> [Exercise description] Exactly retype the lines of the material from its first line to the line with "Given: Click REFRESH for the Firefox device", including both.

Segment Start: Given entries

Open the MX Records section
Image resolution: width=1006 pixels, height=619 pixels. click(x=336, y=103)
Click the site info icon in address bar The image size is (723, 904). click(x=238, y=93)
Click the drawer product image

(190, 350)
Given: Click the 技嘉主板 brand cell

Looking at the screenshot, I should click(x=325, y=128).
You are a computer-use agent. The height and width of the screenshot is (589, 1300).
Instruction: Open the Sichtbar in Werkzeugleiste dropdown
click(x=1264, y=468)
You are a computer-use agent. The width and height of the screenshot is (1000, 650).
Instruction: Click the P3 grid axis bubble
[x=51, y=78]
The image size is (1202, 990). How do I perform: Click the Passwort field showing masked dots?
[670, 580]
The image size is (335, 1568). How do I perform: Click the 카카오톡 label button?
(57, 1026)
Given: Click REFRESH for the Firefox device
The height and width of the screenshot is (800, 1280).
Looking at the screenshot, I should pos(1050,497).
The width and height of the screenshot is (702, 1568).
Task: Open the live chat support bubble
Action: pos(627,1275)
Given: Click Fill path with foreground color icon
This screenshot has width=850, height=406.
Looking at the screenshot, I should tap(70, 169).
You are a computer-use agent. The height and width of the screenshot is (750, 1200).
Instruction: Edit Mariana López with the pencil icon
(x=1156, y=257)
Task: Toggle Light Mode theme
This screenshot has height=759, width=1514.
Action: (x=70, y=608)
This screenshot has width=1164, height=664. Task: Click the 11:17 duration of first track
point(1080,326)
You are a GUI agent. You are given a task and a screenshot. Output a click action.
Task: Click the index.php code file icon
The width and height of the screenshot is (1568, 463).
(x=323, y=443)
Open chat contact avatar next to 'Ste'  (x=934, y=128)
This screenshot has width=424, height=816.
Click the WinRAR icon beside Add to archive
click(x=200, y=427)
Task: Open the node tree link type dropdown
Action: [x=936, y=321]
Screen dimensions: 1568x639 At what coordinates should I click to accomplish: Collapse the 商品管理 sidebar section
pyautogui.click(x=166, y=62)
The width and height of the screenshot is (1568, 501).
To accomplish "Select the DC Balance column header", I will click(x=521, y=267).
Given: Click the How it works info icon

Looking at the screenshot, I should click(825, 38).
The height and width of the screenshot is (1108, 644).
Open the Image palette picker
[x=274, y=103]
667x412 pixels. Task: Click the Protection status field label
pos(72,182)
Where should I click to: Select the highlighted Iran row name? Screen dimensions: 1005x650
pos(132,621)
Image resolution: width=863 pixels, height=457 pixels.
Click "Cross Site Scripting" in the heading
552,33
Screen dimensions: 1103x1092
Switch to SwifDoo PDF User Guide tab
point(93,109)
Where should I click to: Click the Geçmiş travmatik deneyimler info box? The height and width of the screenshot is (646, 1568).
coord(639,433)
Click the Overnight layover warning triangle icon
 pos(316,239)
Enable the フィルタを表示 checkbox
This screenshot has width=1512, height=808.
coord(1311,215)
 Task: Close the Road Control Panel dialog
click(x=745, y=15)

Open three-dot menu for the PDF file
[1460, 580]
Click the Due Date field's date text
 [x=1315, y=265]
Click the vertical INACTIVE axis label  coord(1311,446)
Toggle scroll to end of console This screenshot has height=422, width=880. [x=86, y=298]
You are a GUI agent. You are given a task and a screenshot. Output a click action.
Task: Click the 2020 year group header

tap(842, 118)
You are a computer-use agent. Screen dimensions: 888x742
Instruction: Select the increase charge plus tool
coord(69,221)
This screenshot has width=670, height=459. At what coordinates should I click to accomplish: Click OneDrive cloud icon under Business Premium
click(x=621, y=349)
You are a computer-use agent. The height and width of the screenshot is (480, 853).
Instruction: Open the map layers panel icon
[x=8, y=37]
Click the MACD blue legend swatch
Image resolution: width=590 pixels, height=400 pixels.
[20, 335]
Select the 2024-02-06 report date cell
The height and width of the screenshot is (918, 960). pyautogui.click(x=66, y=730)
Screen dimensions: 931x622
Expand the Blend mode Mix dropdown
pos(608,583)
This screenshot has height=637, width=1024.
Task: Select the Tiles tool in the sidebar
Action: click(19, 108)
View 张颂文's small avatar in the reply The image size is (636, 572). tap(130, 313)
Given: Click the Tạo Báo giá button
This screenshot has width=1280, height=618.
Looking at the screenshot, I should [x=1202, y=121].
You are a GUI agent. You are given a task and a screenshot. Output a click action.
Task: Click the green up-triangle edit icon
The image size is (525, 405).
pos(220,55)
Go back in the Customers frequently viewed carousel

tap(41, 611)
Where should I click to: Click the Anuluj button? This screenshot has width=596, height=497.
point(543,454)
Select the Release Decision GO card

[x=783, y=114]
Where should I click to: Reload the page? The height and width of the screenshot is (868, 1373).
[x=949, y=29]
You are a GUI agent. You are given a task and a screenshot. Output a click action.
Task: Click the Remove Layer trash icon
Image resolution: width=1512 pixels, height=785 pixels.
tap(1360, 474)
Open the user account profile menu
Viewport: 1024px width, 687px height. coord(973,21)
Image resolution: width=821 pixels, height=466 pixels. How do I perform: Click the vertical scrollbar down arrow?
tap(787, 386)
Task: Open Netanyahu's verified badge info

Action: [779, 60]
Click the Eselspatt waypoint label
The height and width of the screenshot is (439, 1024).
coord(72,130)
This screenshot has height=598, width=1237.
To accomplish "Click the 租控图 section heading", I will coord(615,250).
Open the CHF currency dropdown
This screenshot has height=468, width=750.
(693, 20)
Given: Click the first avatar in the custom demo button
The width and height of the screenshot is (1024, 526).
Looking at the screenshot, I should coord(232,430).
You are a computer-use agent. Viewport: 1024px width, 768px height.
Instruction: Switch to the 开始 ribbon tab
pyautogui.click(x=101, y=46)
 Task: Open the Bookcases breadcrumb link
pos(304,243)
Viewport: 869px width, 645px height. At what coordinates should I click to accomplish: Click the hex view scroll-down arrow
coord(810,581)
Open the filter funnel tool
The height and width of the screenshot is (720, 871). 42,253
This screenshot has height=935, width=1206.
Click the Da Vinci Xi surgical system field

Segment End: Given entries

> [Exercise result]
Open the MX Records section
Image resolution: width=1006 pixels, height=619 pixels. click(x=336, y=103)
Click the site info icon in address bar The image size is (723, 904). click(x=238, y=93)
Click the drawer product image

(190, 350)
Given: Click the 技嘉主板 brand cell

Looking at the screenshot, I should click(x=325, y=128).
You are a computer-use agent. The height and width of the screenshot is (589, 1300).
Instruction: Open the Sichtbar in Werkzeugleiste dropdown
click(x=1264, y=468)
You are a computer-use agent. The width and height of the screenshot is (1000, 650).
Instruction: Click the P3 grid axis bubble
[x=51, y=78]
The image size is (1202, 990). How do I perform: Click the Passwort field showing masked dots?
[670, 580]
The image size is (335, 1568). How do I perform: Click the 카카오톡 label button?
(57, 1026)
Given: Click REFRESH for the Firefox device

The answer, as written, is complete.